Tanto para o chefe da Procuradoria, Luiz Carlos dos Santos Gonçalves, quanto para o presidente da associação, desembargador Henrique Nelson Calandra, a discussão deve se limitar à esfera jurídica, sem esbarrar em provocações pessoais.
Ao fazer a defesa do juiz, Calandra afirmou que Shintate, ao condenar a Folha, a revista "Veja São Paulo" e a pré-candidata Marta Suplicy (PT), apenas obedeceu à Resolução nº 22.718 do Tribunal Superior Eleitoral (TSE), especificamente ao artigo 24, que estabelece que "os pré-candidatos poderão participar de entrevistas, debates e encontros antes de 6 de julho de 2008, desde que não exponham propostas de campanha."
O mencionado artigo, no entanto, não foi citado nem na representação assinada pela Promotoria nem na decisão judicial. Esse artigo 24 está inserido no capítulo VI, que trata da "Programação normal e do noticiário no rádio e na TV". No capítulo não é feita nenhuma menção à imprensa escrita.
O único artigo da Resolução do TSE que é citado pelos promotores e pelo juiz é o 2º, que diz que "o juiz eleitoral da comarca é competente para tomar todas as providências relacionadas à propaganda eleitoral, assim como para julgar representações e reclamações."
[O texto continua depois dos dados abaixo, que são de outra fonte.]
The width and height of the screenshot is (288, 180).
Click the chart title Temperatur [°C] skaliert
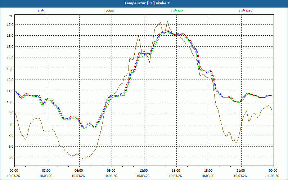144,3
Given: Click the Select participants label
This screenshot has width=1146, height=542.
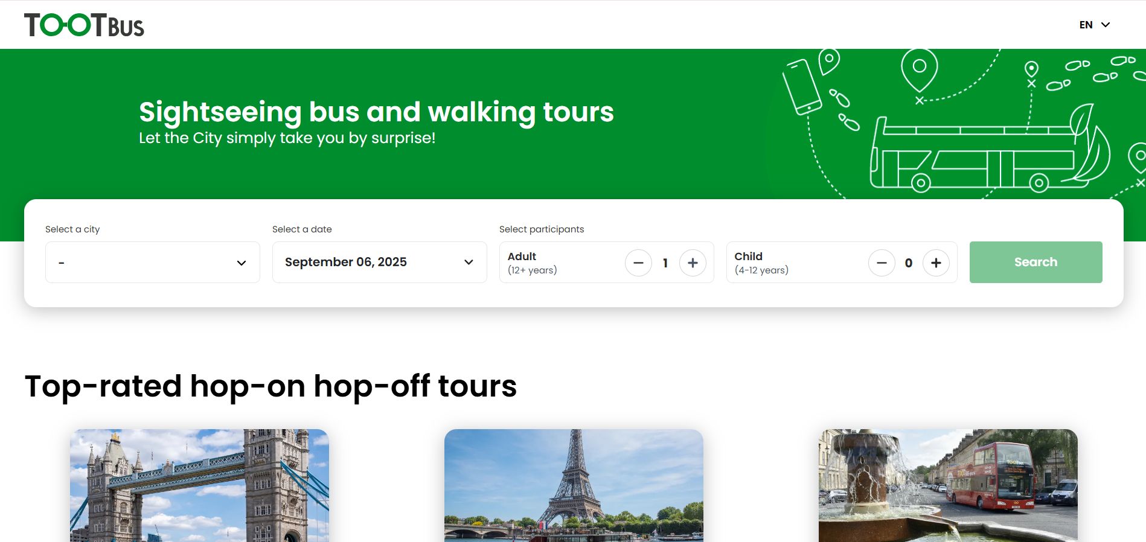Looking at the screenshot, I should click(x=542, y=229).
A representação, assinada pelos promotores Eduardo Rheingantz, Maria Amélia Nardy Pereira, Patrícia Aude e Yolanda Serrano de Matos, é fundamentada em artigos da Constituição Federal e da lei eleitoral (nº 9.504/ 97).
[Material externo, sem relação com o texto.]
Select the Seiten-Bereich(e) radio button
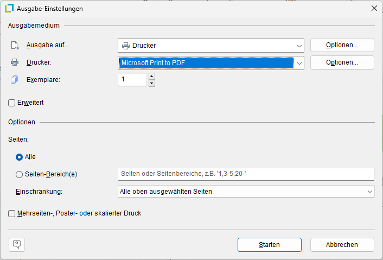 [x=20, y=174]
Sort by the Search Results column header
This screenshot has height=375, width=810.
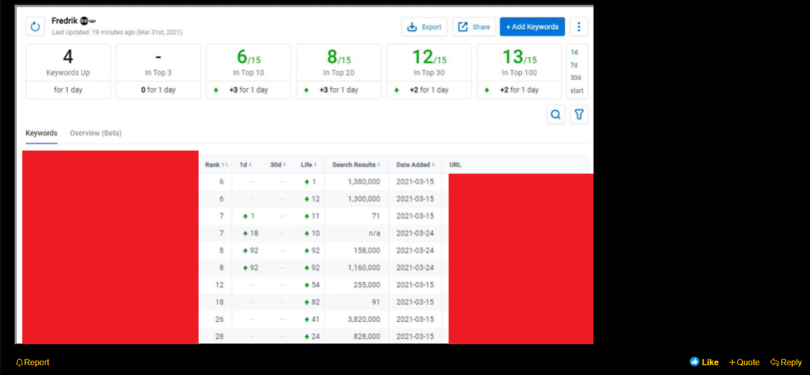(356, 165)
"O juiz Shintate, cuja competência e brilhantismo intelectual são incontestáveis, fez um julgamento puramente técnico. Sob este ponto de vista, não houve falha", disse Calandra, para quem a resolução desconsiderou um direito fundamental, que é a liberdade de comunicação e de opinião.
Português
O desembargador informou que considera injustas e mal fundamentadas as críticas e que a discussão gerada por eventuais controvérsias jurídicas deve ser debatida elegantemente. "Pior que erro de português, é a falta de respeito."
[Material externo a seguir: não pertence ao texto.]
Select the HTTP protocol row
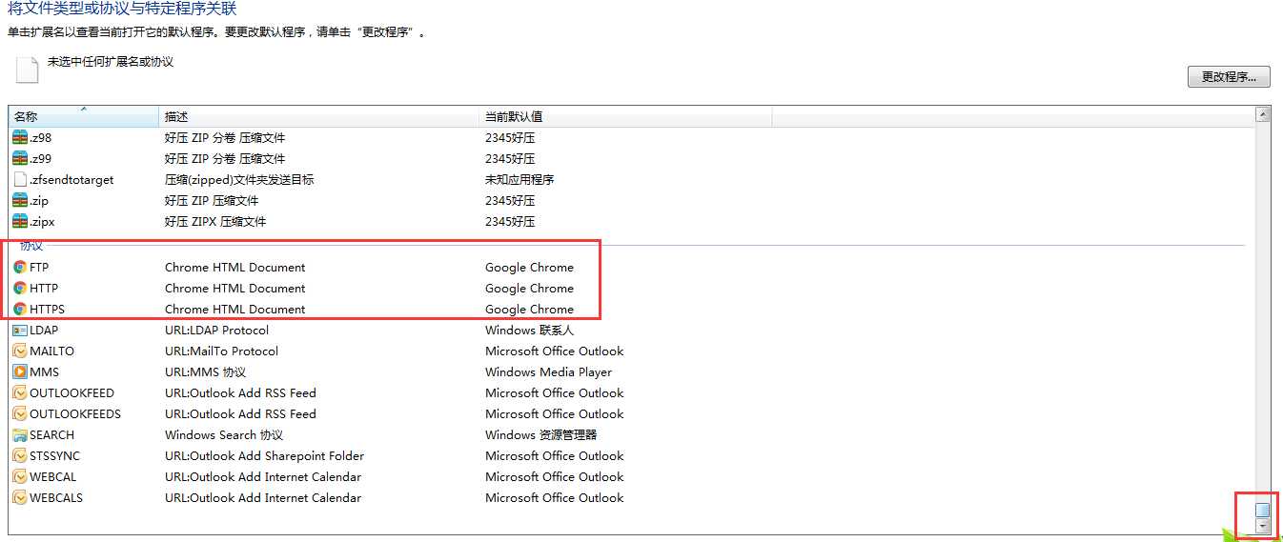Screen dimensions: 1283x542 point(44,289)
A declaração é uma resposta às afirmações do ex-ministro da Justiça Saulo Ramos que, em entrevista à Folha, atribuiu o entendimento do magistrado e dos promotores à uma suposta "falta de escolaridade".
"Ele [Shintate] não sabe escrever em português, com todo o respeito que tenho pelos cem anos da migração japonesa. Eu atribuo isso exatamente à falta de estudo", afirmou Ramos.
Em nota de desagravo, o procurador regional eleitoral evitou abordar a aplicação do artigo. Para Gonçalves, o episódio deve ser aproveitado para fazer um debate elevado sobre a legislação eleitoral. "O que não pode é jogar tinta marrom num debate que estava sendo elevado ou conspurcar a honorabilidade dos juízes", afirmou.
O jornal "O Estado de S.Paulo" e a "Veja" também foram representados por entrevistas com o prefeito Gilberto Kassab (DEM), pré-candidato à reeleição. Não há julgamento.